MANILA: Philippine President Rodrigo Duterte on Sunday vowed to push through with the burial of deposed dictator Ferdinand Marcos at the national "Heroes' Cemetery" despite threats of protests.
Even though the Marcos years were marked by widespread corruption and rights abuses, Duterte said that as a former president and soldier, the late dictator was qualified to be buried in the special cemetery.
"I will allow him to be buried there. He is qualified to be buried there. If other Filipinos don't like it, fine," he said in a pre-dawn speech to soldiers and reporters.
Marcos's family have kept his preserved body on display after he died in exile in 1989 following a popular revolt three years earlier, demanding that it be buried with full honours in the Heroes' Cemetery.
Marcos was elected president in 1965 and declared martial law in 1972, allowing him to rule as a dictator while he, his family and allies enriched themselves through massive corruption as his troops brutally stamped out dissent.
But Duterte, who has styled himself as an anti-corruption crusader, defended Marcos, noting that his father had served in the Marcos cabinet and he himself had even voted for Marcos before.
Duterte has previously said that he won the May 9 elections partly with the support of the Marcos family who remain influential in their bailiwick in the northern Philippines.

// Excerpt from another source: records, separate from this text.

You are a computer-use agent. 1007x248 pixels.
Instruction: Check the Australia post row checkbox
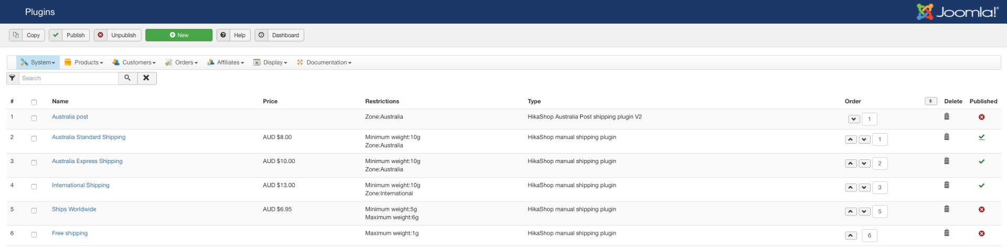(34, 118)
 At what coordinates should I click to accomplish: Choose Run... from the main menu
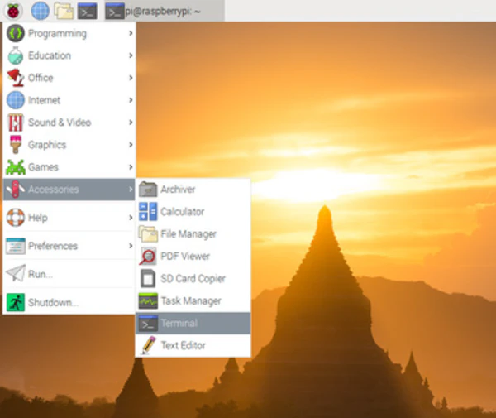point(41,274)
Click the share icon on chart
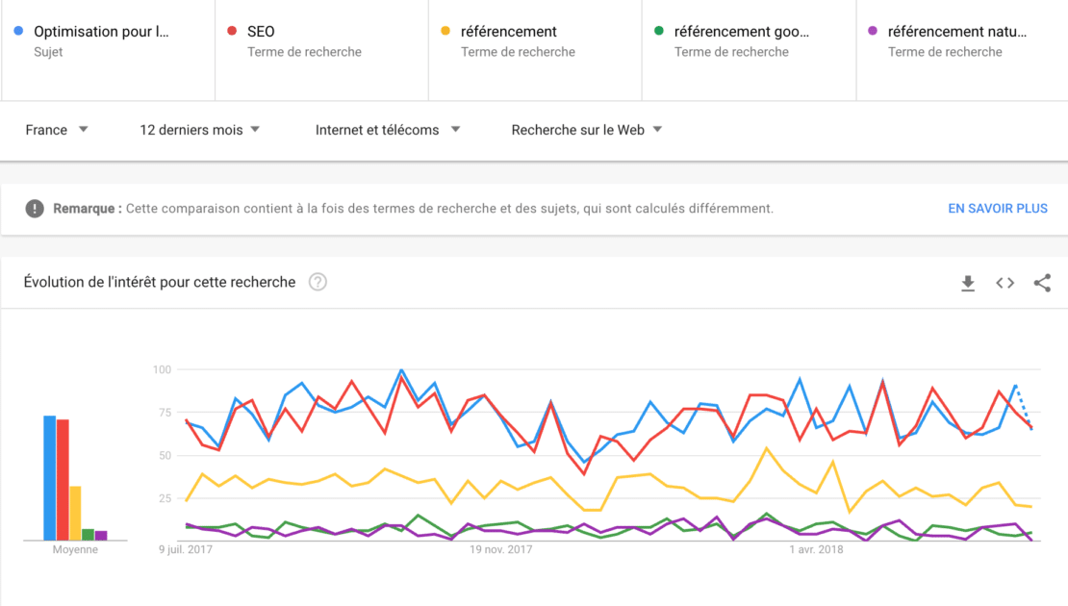This screenshot has width=1068, height=606. click(1042, 283)
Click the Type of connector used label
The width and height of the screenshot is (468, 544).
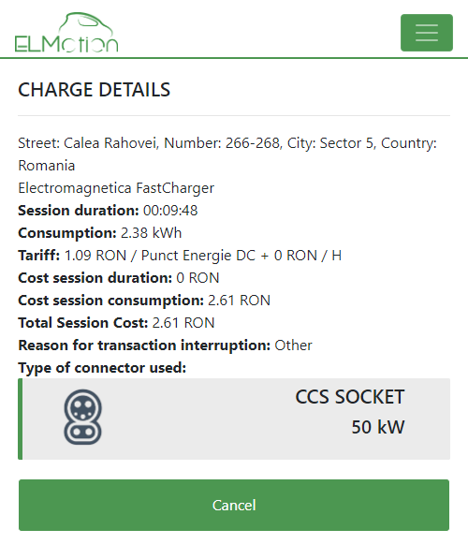102,368
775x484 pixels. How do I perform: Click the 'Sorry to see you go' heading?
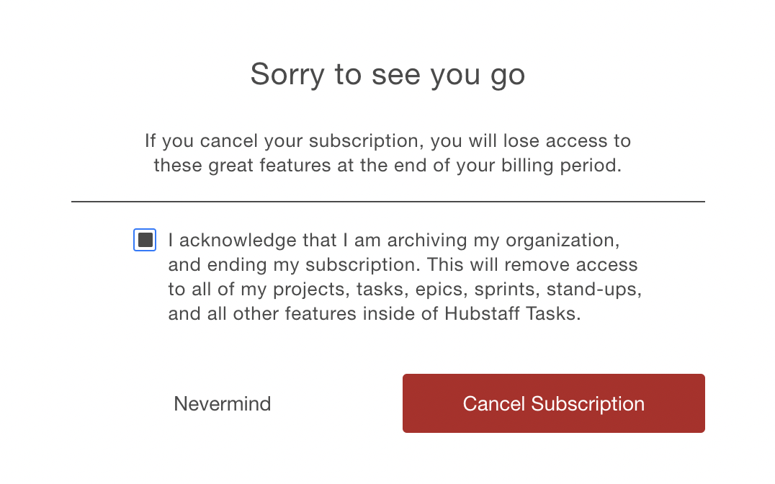coord(388,75)
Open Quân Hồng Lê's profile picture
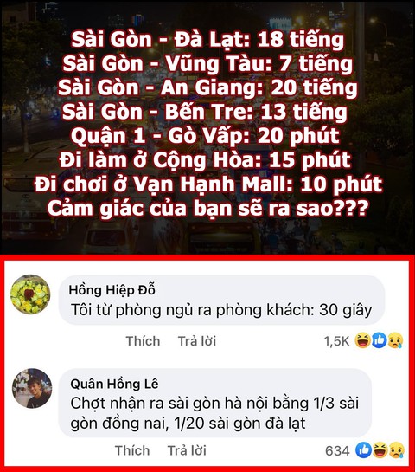415x472 pixels. pos(32,388)
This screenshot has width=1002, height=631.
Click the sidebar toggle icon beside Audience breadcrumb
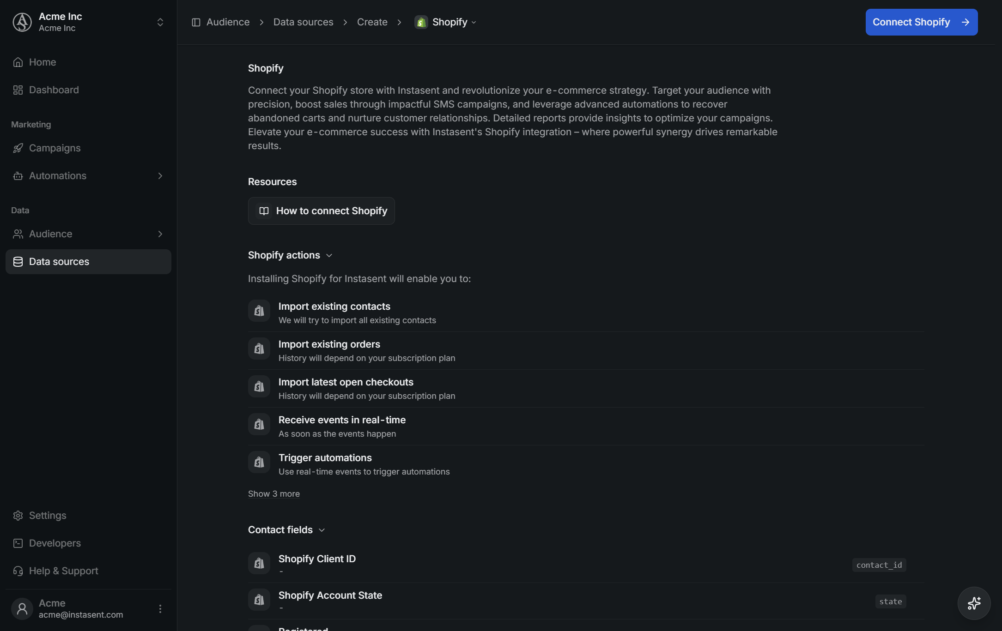[x=196, y=22]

The Marcos family has made a remarkable political comeback since the death of their patriarch.
The Marcos widow, Imelda, is a congresswoman representing the family's northern provincial stronghold, while Ferdinand Marcos Jnr narrowly lost election as vice-president in May.
But Rafaela David, spokeswoman of activist group Akbayan Youth, said the organisation would step up its protests against the burial.
"This is the Filipino people saying we do not recognise Marcos as a hero. We have a lot of people who have experience with martial law and are trying to get their stories across... so more people get to know the truth about the Marcos legacy," she told AFP.